John Hult, Joshua Haiar – South Dakota Searchlight
The state Senate killed off a last-minute attempt Tuesday in the House to permanently lower South Dakota’s sales tax to 4.2%, as lawmakers acted on several bills during the third-to-last day of the legislative session.
The Legislature and Gov. Kristi Noem lowered the sales tax from 4.5% to 4.2% last year, but that tax relief will sunset in 2027.
Sen. Jean Hunhoff, R-Yankton, reminded the Senate that lawmakers had weeks ago tanked one tax cut bill that aimed to do what the House amended SB 137 to do on Monday.
“We addressed this bill once this session,” Hunhoff said. “I would ask that we put it to bed.”
SB 137 was defeated on a 29-5 vote.
Cash for long-term care
A bill born of last summer’s long-term care study group is on its way to the governor’s desk. Senate Bill 80 authorizes the Department of Health to issue grants to providers for technological upgrades. That could include tech like remote patient monitoring for elderly patients who choose to remain in their homes, to enhance services at adult day centers or to improve care at nursing homes or assisted living facilities.
The Senate version had $3 million in grant funding. The House amended that figure down to $2 million, and Senators agreed on a 31-3 vote.
SB 80 is funded with state dollars. A bill to put $5 million in federal funds into grants for telemedicine expansion at nursing homes and assisted living facilities, SB 209, passed the House on Monday. It awaits a signature or veto from the governor.
Online porn age verification
The Senate revived a failed bill Monday that would mandate age verification for accessing pornographic websites and converted it into a mandate for a summer legislative study on the topic.
On Tuesday, the House did not concur with the amendment. Instead, the bill’s prime House sponsor, Rep.
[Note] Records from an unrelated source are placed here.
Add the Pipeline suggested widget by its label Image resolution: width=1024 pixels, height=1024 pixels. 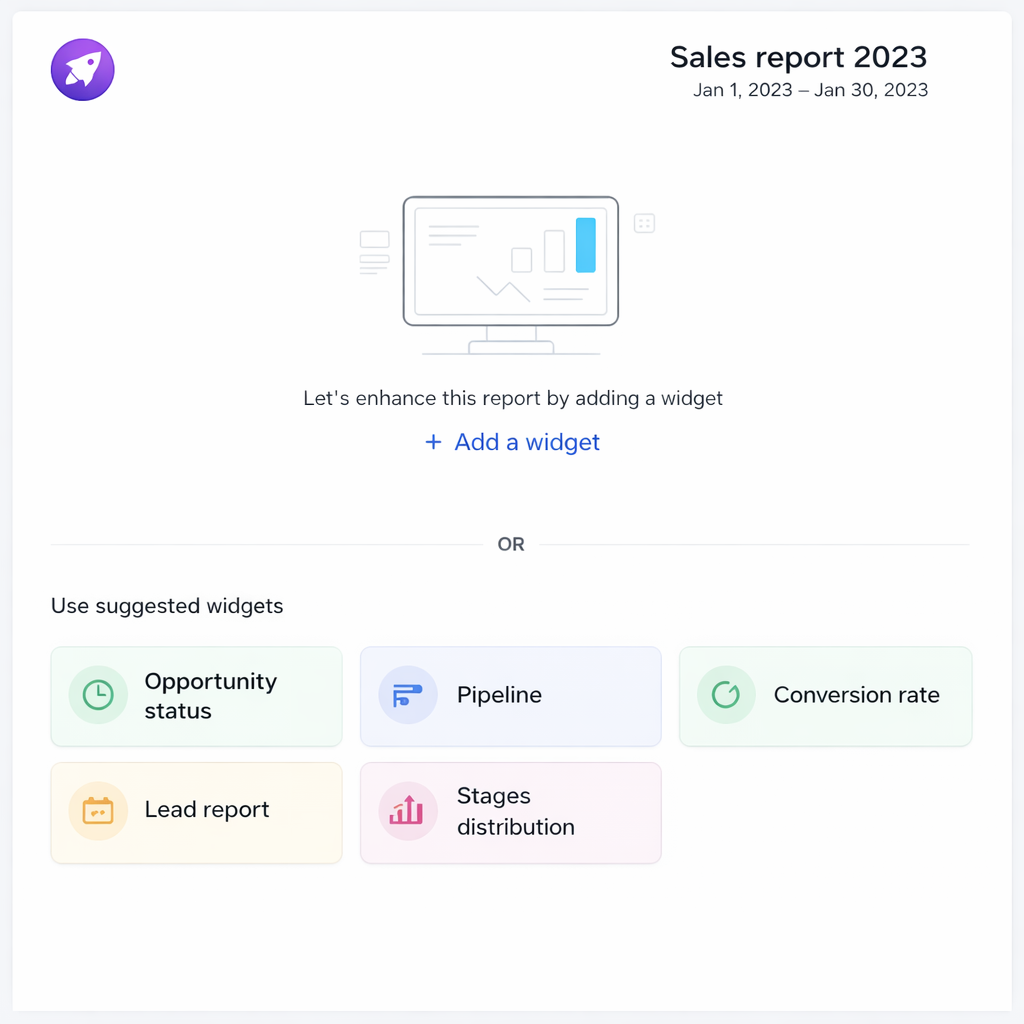pyautogui.click(x=499, y=695)
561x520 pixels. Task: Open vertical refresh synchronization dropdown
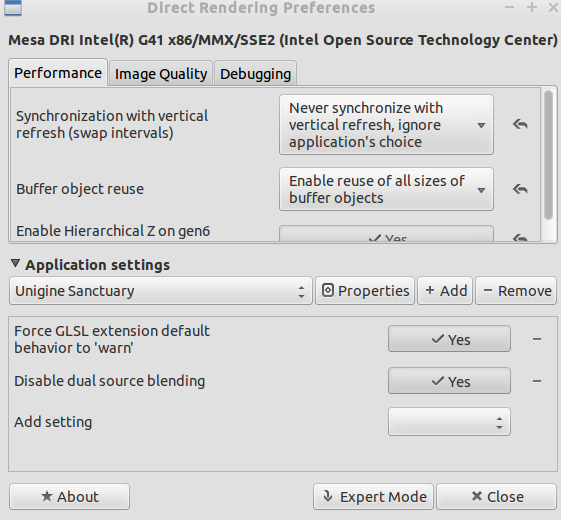pyautogui.click(x=386, y=125)
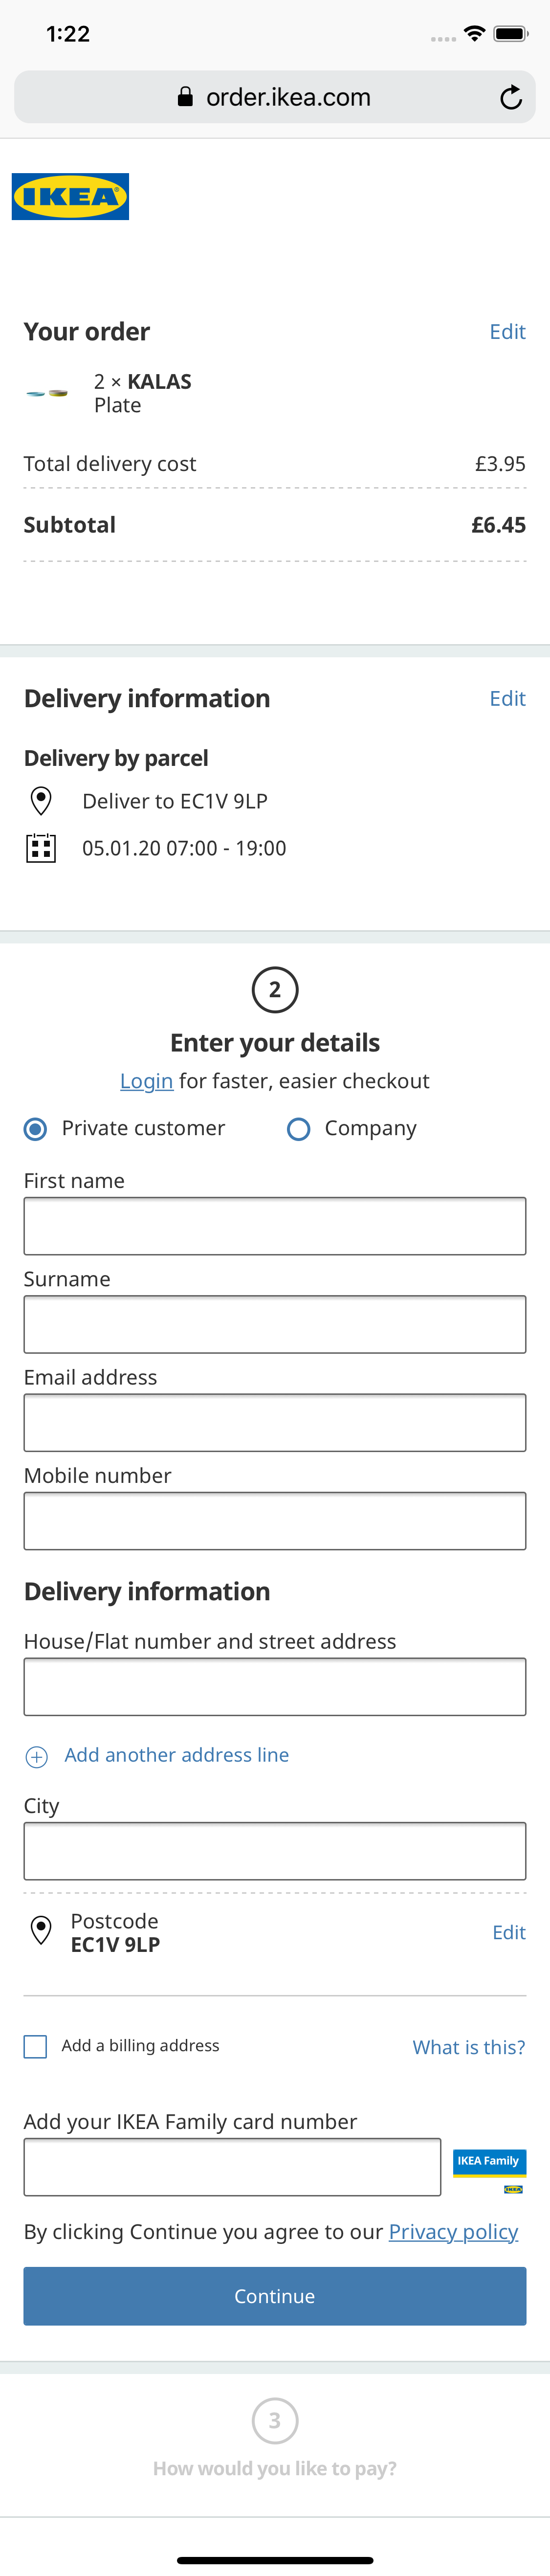
Task: Click the IKEA logo at the top
Action: tap(70, 196)
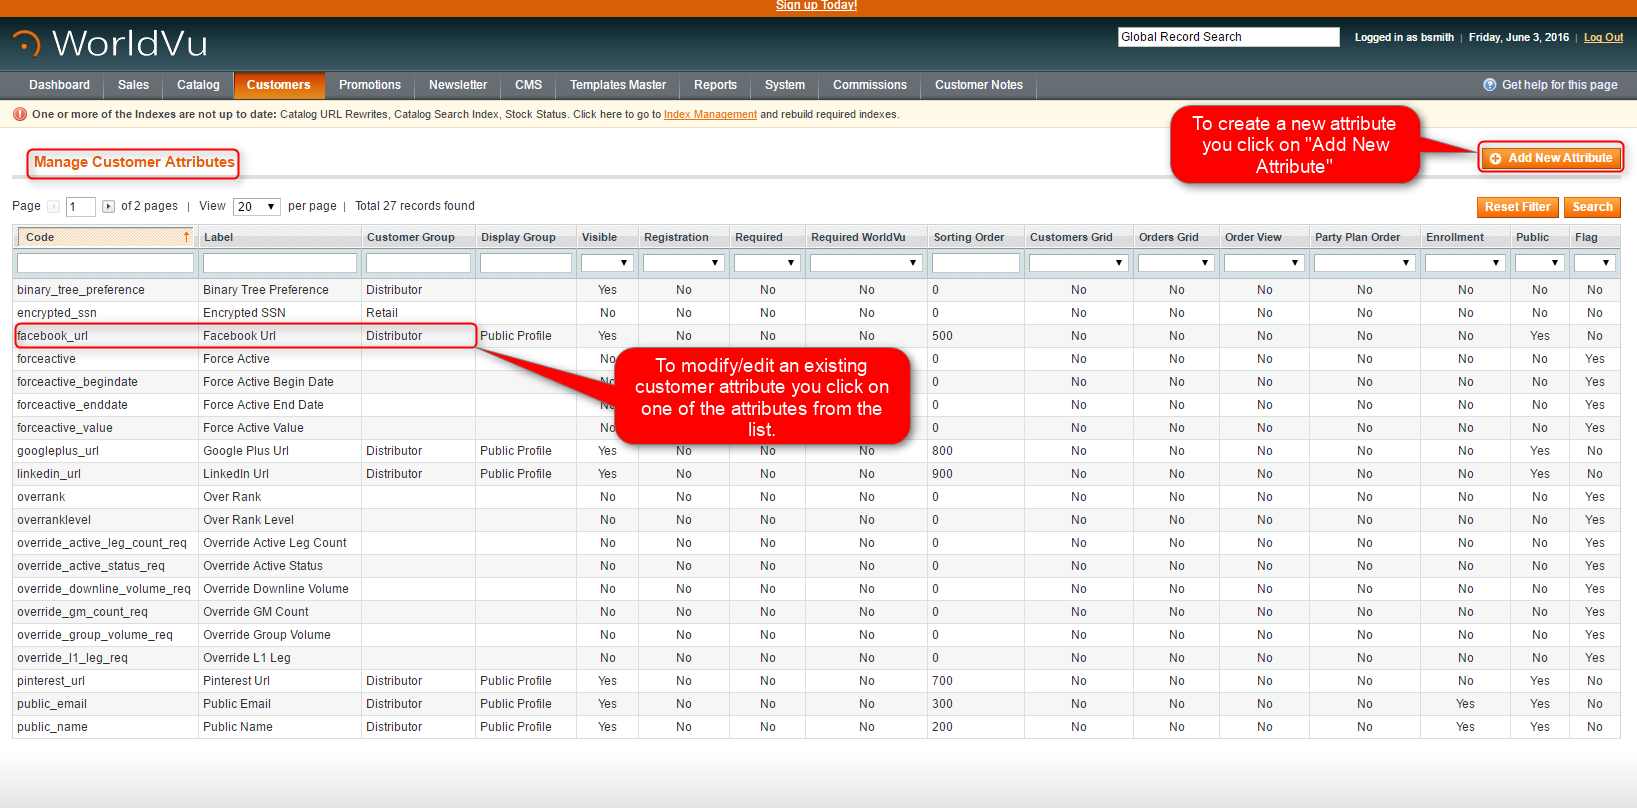The width and height of the screenshot is (1637, 808).
Task: Click the previous page arrow icon
Action: tap(54, 207)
Bethany Soye, R-Sioux Falls, successfully motioned to send the bill to a conference committee of lawmakers from the two chambers.
911 surcharges
A bill to increase funding for 911 call centers by raising phone customers’ monthly surcharge from $1.25 to $2 per line is headed to the governor after the Senate and House approved a conference committee’s version of the bill.
In 2023, the existing surcharge generated about $12.47 million in revenue. With the proposed increase and assuming no change in the number of service lines, the projected revenue is approximately $19.95 million. The surcharge has not been increased since 2012.
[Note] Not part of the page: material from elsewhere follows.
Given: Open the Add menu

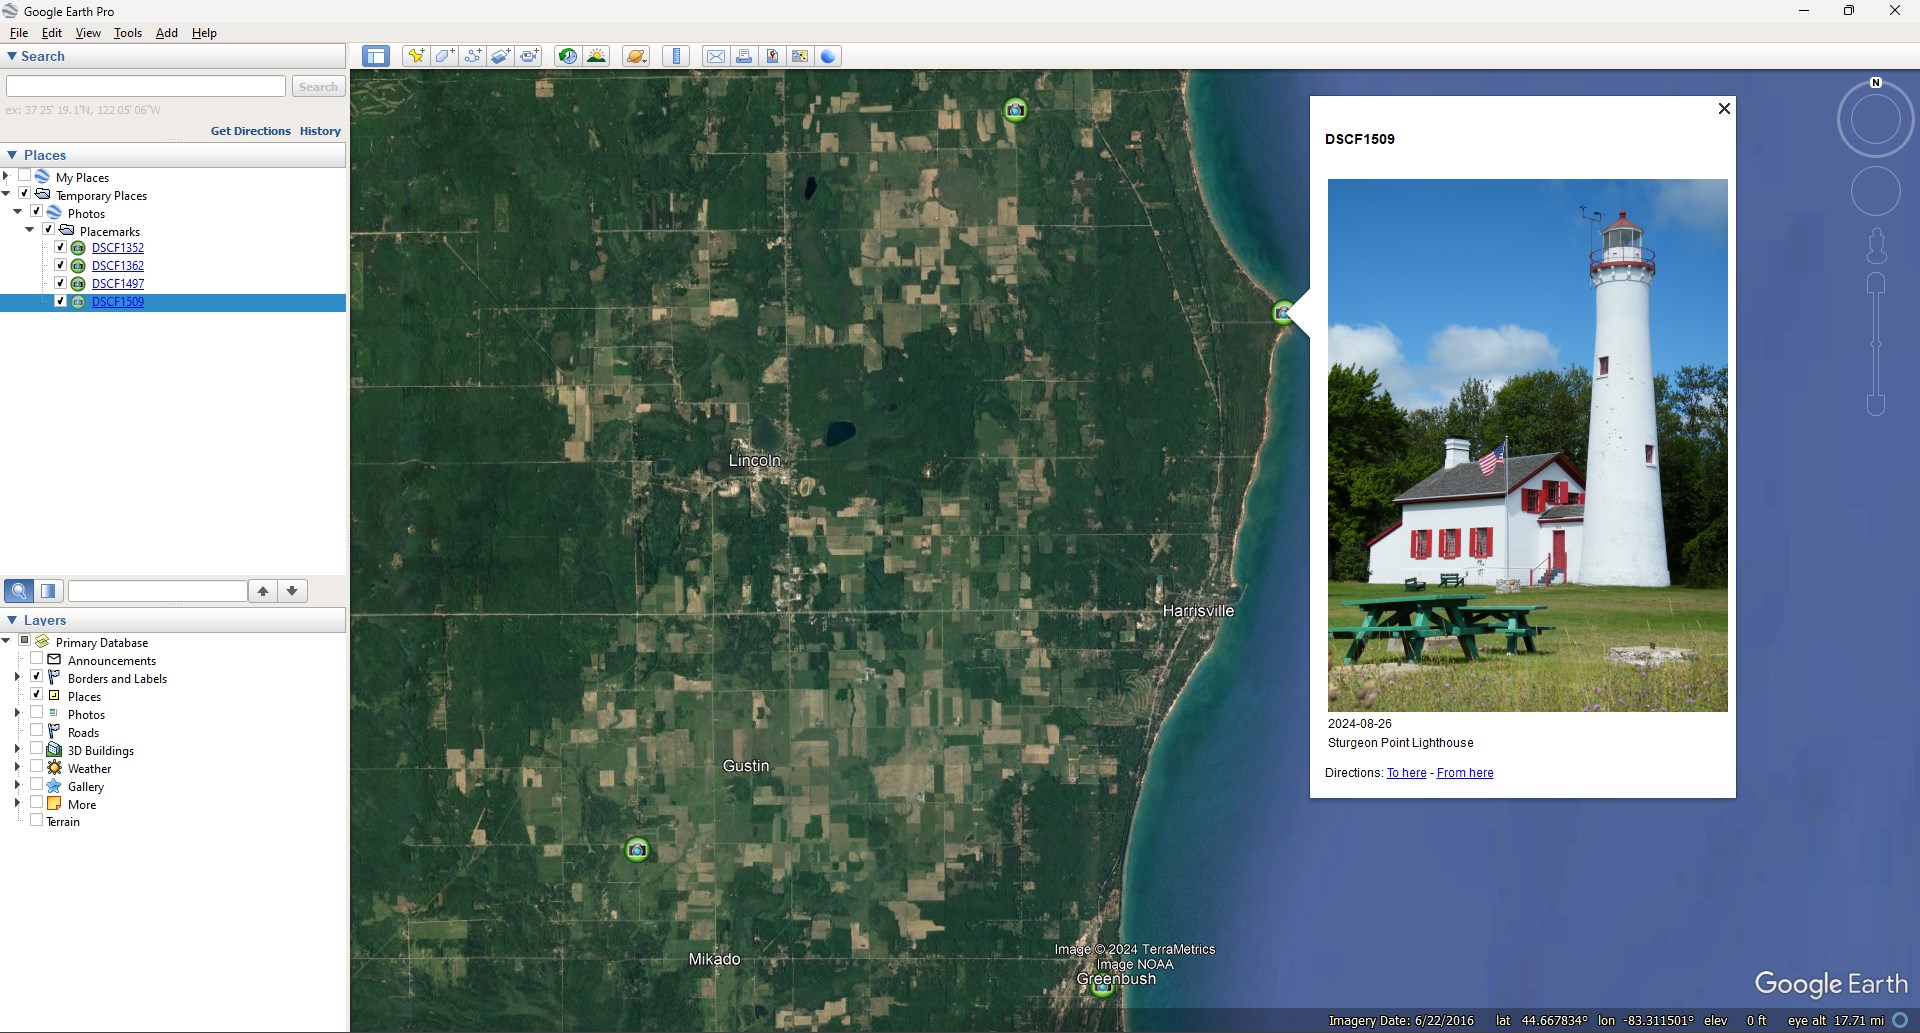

Petition signature withdrawal
The House approved the Senate’s amendments to a bill that would establish a process for people to retract their signatures from ballot-question petitions. It comes in response to a proposed ballot measure to restore abortion rights.
The bill includes an emergency clause for immediate enactment prior to the Nov. 5 general election.
Initiated measures and referendums need 17,508 signatures from registered voters to make statewide ballots, and initiated constitutional amendments need 35,017. Dakotans for Health, which is circulating the abortion-rights petitions, has said the petitions have more than 50,000 signatures so far.